Forslid G, Wieslander H, Bengtsson E, Wahlby C, Hirsch JM, Stark CR, Sadanandan SK
The IEEE International Conference on Computer Vision (ICCV), 2017 - (-) - [2017-10-00; online 2017-10-00]
Discovering cancer at an early stage is an effective way to increase the chance of survival. However, since most screening processes are done manually it is time inefficient and thus a costly process. One way of automizing the screening process could be to classify cells using Convolutional Neural Networks. Convolutional Neural Networks have been proven to be accurate for image classification tasks. Two datasets containing oral cells and two datasets containing cervical cells were used. For the cervical cancer dataset the cells were classified by medical experts as normal or abnormal.

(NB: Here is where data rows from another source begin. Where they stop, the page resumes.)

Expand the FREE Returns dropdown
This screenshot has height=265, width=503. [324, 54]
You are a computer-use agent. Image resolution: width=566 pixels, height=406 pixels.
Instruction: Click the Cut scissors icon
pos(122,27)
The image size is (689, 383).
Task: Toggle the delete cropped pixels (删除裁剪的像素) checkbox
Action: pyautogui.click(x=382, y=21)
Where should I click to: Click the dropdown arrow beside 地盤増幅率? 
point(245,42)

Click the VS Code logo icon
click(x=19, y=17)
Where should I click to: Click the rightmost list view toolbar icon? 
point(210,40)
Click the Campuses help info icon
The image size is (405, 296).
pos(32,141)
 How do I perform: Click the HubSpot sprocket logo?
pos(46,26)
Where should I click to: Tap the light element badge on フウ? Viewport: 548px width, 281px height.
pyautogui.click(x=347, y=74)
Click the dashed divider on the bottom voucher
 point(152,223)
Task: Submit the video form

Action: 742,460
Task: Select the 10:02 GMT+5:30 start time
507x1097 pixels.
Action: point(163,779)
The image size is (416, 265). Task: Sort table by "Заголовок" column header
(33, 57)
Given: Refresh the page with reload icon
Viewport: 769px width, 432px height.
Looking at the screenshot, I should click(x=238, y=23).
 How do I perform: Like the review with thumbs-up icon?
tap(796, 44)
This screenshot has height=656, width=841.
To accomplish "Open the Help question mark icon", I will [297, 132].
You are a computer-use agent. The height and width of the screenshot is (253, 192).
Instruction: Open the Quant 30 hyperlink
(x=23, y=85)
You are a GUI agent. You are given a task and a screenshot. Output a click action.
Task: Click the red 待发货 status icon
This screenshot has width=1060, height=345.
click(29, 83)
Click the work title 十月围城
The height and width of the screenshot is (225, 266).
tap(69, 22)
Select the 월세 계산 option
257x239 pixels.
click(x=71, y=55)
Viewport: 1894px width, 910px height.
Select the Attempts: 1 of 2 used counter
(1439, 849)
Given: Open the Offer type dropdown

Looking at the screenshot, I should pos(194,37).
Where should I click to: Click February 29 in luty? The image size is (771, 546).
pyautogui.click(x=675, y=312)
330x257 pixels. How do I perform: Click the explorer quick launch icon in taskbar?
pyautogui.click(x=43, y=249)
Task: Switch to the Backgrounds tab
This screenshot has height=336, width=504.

For the oral cell dataset we only used the diagnosis of the patient. All cells obtained from a patient with malignancy were thus considered malignant even though most of them looked normal. The performance was evaluated for two different network architectures, ResNet and VGG. For the oral datasets the accuracy varied between 78-82% correctly classified cells depending on the dataset and network. For the cervical datasets the accuracy varied between 84-86% correctly classified cells depending on the dataset and network. The results indicate a high potential for detecting abnormalities in oral cavity and in uterine cervix. ResNet was shown to be the preferable network, with a higher accuracy and a smaller standard deviation.